This is the mail archive of the gcc-patches@gcc.gnu.org mailing list for the GCC project.


Index Nav: [Date Index] [Subject Index] [Author Index] [Thread Index]
Message Nav: [Date Prev] [Date Next] [Thread Prev] [Thread Next]
Other format: [Raw text]

Re: [PATCH, x86_64]: Provide longlong.h definitions for 128bit operations


Hi,

On Tue, 22 May 2007, Ian Lance Taylor wrote:

> Roman Zippel <zippel@linux-m68k.org> writes:
> 
> > I'm playing around with it a little on m68k and there is sometimes a bit 
> > of a conflict. E.g. I would split somthing like adddi3/subdi3 already 
> > before combine, because the addx/subx instruction is much more limited in 
> > its addressing mode (only accepts register), so combine can generate the 
> > right instructions.
> 
> That's right.  That's why I recommend a define_insn_and_split.  The
> insn will be complete for most of the RTL optimization passes,
> including combine.  It will then be split before the second lower
> subreg pass and before register allocation.

Somehow I think this can't be everything. Let's take a different example, 
which is also relevant for other ports: x + (y << 32). Here one has a 
partial constant argument, but one doesn't really know it until after 
splitting the shift. This could be optimized to a simple move/add (but 
currently isn't).
With a post-combine-split one could now generate a combined add/shift 
pattern which could be splitted into the simpler operations, but this is 
too late for combine. A pre-combine-split is also problematic, as the 
information that the carry flag is zero, can't get to the next 
instruction, as it's usually hidden in a rather complex parallel pattern.

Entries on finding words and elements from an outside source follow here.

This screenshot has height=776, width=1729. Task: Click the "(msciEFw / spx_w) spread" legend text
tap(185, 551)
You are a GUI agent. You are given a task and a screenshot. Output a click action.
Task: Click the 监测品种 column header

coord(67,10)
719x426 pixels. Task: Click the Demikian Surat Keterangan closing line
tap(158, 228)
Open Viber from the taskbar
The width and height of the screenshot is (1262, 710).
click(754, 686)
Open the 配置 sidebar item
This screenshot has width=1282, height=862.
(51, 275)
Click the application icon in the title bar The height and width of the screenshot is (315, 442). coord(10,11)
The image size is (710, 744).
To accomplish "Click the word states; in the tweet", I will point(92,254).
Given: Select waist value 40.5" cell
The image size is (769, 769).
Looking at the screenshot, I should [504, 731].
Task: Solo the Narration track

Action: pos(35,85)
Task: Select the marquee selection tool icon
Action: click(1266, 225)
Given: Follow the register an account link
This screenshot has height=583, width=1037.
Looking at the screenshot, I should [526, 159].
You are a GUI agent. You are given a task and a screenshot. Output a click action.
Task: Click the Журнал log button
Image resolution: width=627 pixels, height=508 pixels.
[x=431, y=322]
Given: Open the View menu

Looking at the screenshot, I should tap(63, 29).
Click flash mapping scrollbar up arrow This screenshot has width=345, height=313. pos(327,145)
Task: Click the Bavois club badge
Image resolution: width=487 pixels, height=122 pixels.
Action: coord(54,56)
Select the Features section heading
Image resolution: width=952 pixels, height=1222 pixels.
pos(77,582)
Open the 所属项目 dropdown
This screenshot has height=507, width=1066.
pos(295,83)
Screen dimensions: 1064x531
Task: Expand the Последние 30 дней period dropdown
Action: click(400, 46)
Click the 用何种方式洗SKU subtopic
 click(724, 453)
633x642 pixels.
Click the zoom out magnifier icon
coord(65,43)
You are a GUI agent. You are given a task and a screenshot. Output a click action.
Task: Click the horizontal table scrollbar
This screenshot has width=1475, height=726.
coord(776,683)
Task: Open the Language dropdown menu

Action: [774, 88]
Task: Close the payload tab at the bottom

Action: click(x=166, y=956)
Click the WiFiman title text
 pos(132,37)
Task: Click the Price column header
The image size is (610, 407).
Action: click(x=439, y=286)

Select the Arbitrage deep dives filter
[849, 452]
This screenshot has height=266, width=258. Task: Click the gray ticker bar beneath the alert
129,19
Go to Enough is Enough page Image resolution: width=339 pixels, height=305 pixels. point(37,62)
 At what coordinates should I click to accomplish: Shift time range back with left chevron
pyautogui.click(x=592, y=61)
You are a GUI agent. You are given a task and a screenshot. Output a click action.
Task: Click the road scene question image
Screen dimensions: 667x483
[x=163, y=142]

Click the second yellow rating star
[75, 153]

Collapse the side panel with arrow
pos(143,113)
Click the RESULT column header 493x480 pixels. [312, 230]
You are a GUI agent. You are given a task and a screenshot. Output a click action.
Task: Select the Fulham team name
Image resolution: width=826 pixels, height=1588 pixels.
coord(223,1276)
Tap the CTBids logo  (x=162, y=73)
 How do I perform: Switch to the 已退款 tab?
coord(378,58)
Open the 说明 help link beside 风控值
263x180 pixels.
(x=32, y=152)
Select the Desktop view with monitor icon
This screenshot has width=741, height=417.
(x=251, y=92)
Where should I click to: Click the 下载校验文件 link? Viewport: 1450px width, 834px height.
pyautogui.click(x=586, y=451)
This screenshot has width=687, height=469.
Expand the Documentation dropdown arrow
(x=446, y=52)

To handle this one could either rerun combine after split (which may 
be done more than once) or we need a combined combine/split pass (which 
selectively just combines the newly created instructions with other 
instructions).

> Of course, that won't help your case, because you want to split before
> combine for other reasons.

There are more reasons, e.g. splitting post_inc/pre_dec operations later 
is rather painful, if would be so much easier if one only had to deal with 
simple memory operands and leave the bulk work to combine.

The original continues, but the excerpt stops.